### What is needed
From the entries below, extract every line that includes the word "Given".

### Recorded data
****************

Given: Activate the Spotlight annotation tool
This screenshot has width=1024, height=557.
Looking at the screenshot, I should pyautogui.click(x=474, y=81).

****************

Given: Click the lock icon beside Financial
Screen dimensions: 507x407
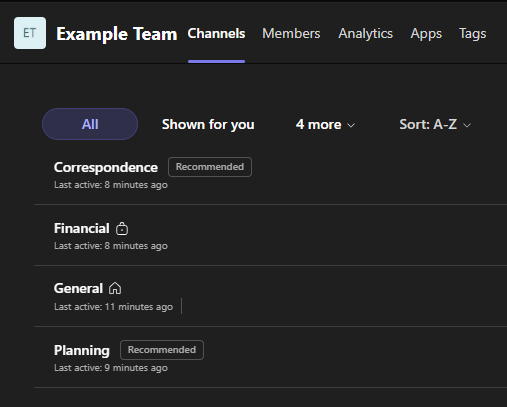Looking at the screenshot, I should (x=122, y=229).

****************

### Response for this exercise
Given: Activate the Spotlight annotation tool
Given: Click the lock icon beside Financial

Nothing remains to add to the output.